Karl-Anthony Towns’ battle with referees wages on, and Timberwolves suffer because of it
Towns is whistled for the most fouls a game in the league, at 3.8 per contest. He also has been called for the most offensive fouls in the NBA, and it’s not particularly close.
Karl-Anthony Towns is at it again. Minnesota’s all-star center is waging frequent battles with NBA game officials. The loser of it Wednesday in Atlanta was a familiar casualty: the Timberwolves.
The Timberwolves came unglued in the third quarter of Wednesday’s 134-122 loss to the Hawks, and Towns’ incessant griping was at the center of it.
It hit a crescendo at the end of the quarter when Towns scored on a one-legged turnaround fadeaway at the buzzer to pull Minnesota within eight. Then he proceeded to stand over and stare down the Hawks’ Onyeka Okongwu to draw a technical foul.
Then, as officials reviewed the play to see if Towns got the shot off in time, they found he kicked Okongwu on the shot attempt, which wiped away the bucket and led to a flagrant-one assessed to Towns. Atlanta’s lead ballooned to 13 after the ensuing free throws and the game was all but over.

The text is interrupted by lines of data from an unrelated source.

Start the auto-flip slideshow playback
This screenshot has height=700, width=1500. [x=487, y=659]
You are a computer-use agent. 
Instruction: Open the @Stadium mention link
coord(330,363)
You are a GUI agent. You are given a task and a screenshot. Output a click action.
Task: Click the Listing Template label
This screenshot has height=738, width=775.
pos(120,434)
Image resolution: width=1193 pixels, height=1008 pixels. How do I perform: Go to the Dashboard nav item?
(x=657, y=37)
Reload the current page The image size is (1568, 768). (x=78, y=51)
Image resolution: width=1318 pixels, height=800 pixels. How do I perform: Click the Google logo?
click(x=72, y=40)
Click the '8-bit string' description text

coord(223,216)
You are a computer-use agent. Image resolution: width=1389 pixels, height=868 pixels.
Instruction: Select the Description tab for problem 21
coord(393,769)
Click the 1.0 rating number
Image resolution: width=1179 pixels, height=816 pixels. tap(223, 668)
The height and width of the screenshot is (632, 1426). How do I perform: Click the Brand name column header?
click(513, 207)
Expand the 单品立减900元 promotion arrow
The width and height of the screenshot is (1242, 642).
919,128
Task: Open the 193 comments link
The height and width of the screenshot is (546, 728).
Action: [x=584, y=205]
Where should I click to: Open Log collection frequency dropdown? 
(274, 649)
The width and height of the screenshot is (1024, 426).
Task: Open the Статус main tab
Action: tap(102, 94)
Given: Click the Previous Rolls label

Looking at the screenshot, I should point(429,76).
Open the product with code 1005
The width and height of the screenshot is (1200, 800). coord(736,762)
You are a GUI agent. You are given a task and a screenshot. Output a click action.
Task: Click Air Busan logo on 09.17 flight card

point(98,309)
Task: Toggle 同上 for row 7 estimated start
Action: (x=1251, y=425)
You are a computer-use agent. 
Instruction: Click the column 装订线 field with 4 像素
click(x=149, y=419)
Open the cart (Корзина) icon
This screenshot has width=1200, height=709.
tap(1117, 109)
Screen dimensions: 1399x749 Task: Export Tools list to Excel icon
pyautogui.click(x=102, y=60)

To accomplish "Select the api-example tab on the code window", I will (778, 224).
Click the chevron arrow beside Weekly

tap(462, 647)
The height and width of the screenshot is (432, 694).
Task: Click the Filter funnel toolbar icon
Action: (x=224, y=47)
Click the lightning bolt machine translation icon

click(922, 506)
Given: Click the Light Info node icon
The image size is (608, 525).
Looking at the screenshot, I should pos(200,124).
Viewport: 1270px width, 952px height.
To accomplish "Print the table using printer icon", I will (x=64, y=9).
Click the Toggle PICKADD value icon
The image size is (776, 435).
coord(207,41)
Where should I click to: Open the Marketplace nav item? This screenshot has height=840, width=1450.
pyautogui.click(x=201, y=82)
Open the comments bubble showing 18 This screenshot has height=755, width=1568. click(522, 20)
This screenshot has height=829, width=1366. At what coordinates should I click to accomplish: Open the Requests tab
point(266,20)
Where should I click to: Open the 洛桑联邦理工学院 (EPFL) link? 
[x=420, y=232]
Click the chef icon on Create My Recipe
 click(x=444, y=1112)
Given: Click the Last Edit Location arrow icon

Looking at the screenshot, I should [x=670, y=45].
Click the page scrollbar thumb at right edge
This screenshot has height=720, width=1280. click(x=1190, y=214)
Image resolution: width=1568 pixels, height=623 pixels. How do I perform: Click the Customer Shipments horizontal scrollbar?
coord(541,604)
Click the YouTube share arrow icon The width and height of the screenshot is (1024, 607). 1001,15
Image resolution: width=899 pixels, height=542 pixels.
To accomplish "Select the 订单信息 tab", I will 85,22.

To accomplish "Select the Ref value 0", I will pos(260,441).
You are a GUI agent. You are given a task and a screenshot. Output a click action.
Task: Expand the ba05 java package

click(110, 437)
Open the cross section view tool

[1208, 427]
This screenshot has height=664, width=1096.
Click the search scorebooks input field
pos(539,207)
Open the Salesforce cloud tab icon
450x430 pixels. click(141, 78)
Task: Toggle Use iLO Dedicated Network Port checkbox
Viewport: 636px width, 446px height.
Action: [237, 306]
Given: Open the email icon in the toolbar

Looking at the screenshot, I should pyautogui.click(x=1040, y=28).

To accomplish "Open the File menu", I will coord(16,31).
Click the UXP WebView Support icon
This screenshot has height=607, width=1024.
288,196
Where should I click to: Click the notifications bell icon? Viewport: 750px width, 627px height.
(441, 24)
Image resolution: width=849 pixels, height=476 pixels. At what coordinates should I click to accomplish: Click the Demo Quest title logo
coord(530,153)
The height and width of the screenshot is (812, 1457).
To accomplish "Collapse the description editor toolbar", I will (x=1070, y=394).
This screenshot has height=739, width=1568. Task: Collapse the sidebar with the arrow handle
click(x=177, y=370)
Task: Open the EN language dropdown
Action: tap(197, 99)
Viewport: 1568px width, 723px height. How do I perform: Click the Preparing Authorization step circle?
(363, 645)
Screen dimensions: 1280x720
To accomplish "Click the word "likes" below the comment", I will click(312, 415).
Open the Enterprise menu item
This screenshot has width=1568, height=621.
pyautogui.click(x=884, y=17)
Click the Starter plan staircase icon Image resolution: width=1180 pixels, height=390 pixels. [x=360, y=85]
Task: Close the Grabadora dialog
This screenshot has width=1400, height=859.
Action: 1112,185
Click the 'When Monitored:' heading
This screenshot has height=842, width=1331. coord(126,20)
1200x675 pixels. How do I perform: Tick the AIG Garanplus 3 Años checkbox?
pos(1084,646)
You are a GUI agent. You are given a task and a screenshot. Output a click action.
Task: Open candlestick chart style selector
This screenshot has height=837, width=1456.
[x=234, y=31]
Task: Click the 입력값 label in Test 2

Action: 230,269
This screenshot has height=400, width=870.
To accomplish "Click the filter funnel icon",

“I’ve never seen it in NBA basketball,” Towns said after the game. “All I got to say is Dirk Nowitzki got put on the court for doing the same shot.”
He then noted other contemporaries who take similar shots, such as Kyrie Irving and Kevin Durant. That’s true, but watch those players attempt that shot and they don’t extend their leg to create the 90-degree angle Towns created when making contact with Okongwu. Just like how players don’t thrust their leg out to the side on jump shots in the way Towns does to repeatedly draw offensively fouls.
Wednesday’s flagrant wasn’t a call made on a split-second decision by an official on the floor. It was called after a group of people got together and watched a slow-motion replay. If something is ruled a flagrant in that moment, then that’s probably what it is by the letter of the law.
Even when the contact Towns draws with the leg kicks are initially ruled defensive fouls, they are almost always immediately challenged by opponents, and reversed upon review.
Towns was tagged for an offensive foul for that exact play late in Minnesota’s loss to Memphis last week. He disputed that call, too, after the game. Yet the last two minute report confirmed it was indeed a foul.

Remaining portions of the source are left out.